La petite fille courut et lui rapporta le téléphone après avoir scrupuleusement suivi ses instructions. Le téléphone calé entre l’épaule et l’oreille les mains occupées à stopper l’hémorragie il parvint à articuler
- Ici le docteur Tim Iyke, j’ai besoin d’une ambulance de toute urgence au 17 rue Madeleine Laffitte à Montreuil, le patient est une femme environ 30 ans, 1m70 pour 60 kg, je pense qu'elle a tenté de se suicider en se tailladant les veines, j’essaie actuellement de stopper l’hémorragie, je ne sais pas combien de temps elle va tenir, dépêchez vous…
Lorsqu’elle ouvrit les yeux, Salimata se sentie apaisée pour la première fois depuis plusieurs années. Elle pensait qu’elle était morte, que son âme reposait enfin en paix, cependant un rapide coup d’œil aux alentours lui fit comprendre qu’elle était loin d’être morte, elle était bien vivante et peu à peu, le sentiment qui ne la quittait jamais de puis plus de 6 ans refit surface : la peur. Elle voulut se lever mais n’en avait pas la force, elle était allongée sur un lit d’hôpital. Un médecin entra dans sa chambre, elle ne le reconnut pas tout de suite. Il s’assit sur le rebord de son lit
- Vous êtes réveillée à ce que je vois
- Vous auriez dû me laisser mourir Mr Iyke
- Cela aurait été le comble pour un médecin, j’ai prêté serment vous savez !
- Celui des hypocrites c’est ca ?
- Oh ! vous faites déjà de l’humour, vous êtes sur la voie de la guérison
Soudain, un sentiment de panique l’envahit, elle voulut se redresser une fois de plus sans succès.
- Ma fille, Maimouna…
- Ne vous inquiétez pas elle est en pédiatrie, elle est prise en charge actuellement par un psychologue
- Elle m’a vue comme ca… demanda-t-elle sentant les larmes descendre le long de ses joues.
Tim tendit la main pour lui caresser la joue
- Ne vous inquiétez pas, c’est une petite fille très courageuse et forte, elle m’a été d’une aide précieuse…
- Merci, je ne sais pas quoi dire
- Commencez par m’expliquer pourquoi j’ai retrouvé ma femme de ménage, dans ma salle de bains, baignant dans une marre de sang, les veines tailladées ?

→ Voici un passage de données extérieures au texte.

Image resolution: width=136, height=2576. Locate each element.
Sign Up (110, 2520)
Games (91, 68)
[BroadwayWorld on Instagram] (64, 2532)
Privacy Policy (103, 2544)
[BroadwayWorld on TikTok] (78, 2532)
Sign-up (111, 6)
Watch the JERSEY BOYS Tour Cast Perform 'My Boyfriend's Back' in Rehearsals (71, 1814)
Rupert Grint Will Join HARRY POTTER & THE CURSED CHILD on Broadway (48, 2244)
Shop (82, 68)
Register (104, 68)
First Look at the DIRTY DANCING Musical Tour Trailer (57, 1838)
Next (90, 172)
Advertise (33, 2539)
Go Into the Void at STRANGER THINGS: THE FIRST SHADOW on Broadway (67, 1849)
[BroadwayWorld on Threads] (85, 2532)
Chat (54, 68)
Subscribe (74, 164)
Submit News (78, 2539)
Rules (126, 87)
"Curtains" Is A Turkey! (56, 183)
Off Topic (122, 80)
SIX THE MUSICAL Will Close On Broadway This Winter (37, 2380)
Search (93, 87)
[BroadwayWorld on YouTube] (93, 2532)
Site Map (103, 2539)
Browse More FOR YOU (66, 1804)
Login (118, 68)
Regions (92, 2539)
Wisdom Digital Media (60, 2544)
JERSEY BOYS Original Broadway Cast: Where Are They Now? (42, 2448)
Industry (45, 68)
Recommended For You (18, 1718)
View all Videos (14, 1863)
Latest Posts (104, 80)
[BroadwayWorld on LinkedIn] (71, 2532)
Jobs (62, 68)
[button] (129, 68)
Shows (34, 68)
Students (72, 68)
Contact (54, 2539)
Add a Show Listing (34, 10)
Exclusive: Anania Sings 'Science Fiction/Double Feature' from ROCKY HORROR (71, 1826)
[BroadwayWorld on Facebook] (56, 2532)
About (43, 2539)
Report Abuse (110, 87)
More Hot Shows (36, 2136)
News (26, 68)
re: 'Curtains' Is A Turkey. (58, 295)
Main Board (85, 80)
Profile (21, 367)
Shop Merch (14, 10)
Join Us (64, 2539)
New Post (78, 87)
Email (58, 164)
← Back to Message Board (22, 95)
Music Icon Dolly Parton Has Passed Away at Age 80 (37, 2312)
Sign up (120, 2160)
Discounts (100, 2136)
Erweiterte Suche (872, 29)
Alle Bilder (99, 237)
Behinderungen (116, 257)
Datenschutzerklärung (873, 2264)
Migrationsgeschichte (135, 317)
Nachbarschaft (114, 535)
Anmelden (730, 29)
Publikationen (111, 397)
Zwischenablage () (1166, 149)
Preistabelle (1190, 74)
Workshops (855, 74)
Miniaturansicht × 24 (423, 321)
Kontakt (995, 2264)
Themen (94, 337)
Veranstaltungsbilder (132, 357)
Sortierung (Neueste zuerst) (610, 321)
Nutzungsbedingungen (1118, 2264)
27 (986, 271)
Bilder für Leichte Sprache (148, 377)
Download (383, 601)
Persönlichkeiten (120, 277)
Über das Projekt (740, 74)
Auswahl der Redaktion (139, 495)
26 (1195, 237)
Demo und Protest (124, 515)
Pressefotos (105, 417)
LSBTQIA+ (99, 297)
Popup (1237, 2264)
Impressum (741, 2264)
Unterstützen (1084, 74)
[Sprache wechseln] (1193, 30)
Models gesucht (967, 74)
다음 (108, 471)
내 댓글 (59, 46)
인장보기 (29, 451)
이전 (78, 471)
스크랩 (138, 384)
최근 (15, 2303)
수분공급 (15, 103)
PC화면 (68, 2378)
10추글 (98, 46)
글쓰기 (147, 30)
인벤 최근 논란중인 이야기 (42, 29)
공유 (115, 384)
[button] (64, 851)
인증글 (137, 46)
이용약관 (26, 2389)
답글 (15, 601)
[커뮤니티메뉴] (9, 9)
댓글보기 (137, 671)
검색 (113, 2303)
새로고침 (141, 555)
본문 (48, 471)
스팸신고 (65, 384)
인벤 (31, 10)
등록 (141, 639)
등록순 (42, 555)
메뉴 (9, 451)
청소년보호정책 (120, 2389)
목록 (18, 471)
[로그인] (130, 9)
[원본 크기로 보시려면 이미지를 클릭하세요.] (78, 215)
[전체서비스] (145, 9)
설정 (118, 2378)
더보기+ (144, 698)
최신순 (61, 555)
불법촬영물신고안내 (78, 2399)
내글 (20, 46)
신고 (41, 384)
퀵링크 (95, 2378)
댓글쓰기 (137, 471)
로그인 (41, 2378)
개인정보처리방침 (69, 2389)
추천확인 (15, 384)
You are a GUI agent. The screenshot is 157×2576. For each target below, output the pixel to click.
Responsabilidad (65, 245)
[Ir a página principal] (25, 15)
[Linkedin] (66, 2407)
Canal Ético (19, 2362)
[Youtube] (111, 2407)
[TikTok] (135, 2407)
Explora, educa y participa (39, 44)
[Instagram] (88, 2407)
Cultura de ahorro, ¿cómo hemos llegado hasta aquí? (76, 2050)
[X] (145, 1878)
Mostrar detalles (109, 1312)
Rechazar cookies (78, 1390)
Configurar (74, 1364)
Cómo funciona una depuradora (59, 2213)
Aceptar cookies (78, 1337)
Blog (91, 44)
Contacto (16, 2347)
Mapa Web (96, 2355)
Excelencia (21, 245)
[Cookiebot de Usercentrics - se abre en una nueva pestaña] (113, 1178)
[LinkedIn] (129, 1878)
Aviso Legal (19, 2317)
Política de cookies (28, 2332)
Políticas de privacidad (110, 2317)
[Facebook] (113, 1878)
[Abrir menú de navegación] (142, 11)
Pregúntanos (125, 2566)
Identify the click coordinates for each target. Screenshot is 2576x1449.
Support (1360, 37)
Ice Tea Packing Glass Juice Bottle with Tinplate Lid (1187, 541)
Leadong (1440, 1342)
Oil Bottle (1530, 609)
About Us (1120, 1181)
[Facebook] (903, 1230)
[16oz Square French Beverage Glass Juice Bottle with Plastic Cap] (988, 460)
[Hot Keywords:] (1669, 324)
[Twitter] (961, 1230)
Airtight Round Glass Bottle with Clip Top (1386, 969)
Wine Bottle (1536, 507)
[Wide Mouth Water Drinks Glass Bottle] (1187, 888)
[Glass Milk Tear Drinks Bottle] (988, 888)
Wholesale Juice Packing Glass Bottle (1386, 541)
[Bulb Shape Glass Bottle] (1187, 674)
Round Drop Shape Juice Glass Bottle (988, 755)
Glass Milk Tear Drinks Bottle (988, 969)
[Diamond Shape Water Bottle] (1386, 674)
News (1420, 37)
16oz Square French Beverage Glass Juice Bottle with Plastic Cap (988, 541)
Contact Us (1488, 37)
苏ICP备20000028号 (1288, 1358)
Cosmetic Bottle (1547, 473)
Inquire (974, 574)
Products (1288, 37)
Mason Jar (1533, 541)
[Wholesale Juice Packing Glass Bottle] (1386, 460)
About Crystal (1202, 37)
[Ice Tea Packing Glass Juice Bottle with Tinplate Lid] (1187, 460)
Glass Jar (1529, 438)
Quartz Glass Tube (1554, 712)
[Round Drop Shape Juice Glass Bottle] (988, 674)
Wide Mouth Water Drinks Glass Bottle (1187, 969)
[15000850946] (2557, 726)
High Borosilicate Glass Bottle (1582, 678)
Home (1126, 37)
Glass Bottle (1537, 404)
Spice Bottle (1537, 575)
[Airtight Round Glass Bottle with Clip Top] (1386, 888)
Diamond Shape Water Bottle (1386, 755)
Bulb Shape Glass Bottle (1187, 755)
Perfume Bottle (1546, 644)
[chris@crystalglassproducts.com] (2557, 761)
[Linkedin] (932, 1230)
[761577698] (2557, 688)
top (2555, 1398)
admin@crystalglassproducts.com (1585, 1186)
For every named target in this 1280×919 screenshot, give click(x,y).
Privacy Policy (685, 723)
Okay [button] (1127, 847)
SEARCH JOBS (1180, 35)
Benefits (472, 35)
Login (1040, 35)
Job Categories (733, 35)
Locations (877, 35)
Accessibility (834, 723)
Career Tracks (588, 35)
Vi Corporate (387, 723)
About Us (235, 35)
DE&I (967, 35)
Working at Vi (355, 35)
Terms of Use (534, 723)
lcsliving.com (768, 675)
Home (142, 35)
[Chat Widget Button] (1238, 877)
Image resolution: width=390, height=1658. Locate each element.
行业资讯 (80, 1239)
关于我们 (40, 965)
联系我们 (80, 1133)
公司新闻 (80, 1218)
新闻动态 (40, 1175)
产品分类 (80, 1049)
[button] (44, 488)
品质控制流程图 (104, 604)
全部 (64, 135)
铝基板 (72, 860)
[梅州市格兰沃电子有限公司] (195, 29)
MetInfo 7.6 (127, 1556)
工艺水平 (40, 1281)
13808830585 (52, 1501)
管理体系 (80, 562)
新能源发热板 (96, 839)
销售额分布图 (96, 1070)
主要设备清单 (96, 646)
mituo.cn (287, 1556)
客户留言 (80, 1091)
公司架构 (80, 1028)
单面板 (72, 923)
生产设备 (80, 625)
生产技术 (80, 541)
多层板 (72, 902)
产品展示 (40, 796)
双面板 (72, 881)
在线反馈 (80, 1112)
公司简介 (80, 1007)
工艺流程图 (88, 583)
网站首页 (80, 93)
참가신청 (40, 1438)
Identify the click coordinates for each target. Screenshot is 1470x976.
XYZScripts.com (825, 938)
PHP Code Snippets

- C’est une longue histoire
- Ca tombe bien j’ai tout mon temps
- D’accord mais d’abord je voudrais un verre d’eau
- Je vous trouve ca tout de suite…
Lorsque Jean-Claude ouvrit la porte de sa demeure, il sentit tout de suite que quelque chose ne tournait pas rond. Comme il le faisait tous les jours il essuya méticuleusement les semelles de ses chaussures sur le paillasson, accrocha son manteau sur le porte manteau situé à sa droite et déposa ses clés dans la corbeille prévue à cet effet posée au centre du meuble à chaussures situé à sa gauche, il ôta ses chaussures, les rangea avant de se diriger vers le séjour. La maison était anormalement silencieuse, d’habitude Maï se serait manifestée, Salimata serait vautrée dans le canapé entrain de pleurnicher devant ses séries télévisées à la con. Non quelque chose n’allait pas et ce la ne plaisait pas du tout à Jean-Claude, il détestait que Salimata sorte sans lui de surcroît avec sa fille. Il pensait pourtant s’être fait comprendre, il pensait l’avoir assez matée, apparemment non, elle avait besoin d’une leçon supplémentaire. Soudain, un léger sentiment de panique l’envahit et si elle s’était enfuie ? A cette idée son souffle se coupa, non il ne pouvait pas se permettre de la perdre encore une fois. Il courut vers leur chambre, rien n’avait bougé, il se rendit ensuite dans celle de sa fille, là non plus il n’y avait rien à signaler. Non elle ne pouvait pas aller bien loin, puisqu’il conservait tous ses papiers. Agacé, il saisit rageusement son téléphone portable et composa machinalement le numéro de Salimata, il atteignit directement la boîte vocale ce qui eut le don de l’irriter d’avantage :
- Je te conseille d’utiliser le peu de bon sens qu’il te reste et de ramener tes fesses ici tout de suite !!! tu sais très bien ce que ca donne quand je suis énervé, alors ramène toi maintenant. Dit-il avant de raccrocher
Jean-Claude était énervé, il fallait qu’il se calme, il se dirigea vers le bar, ouvrit une bouteille de Vodka qu’il commença à boire directement au goulot…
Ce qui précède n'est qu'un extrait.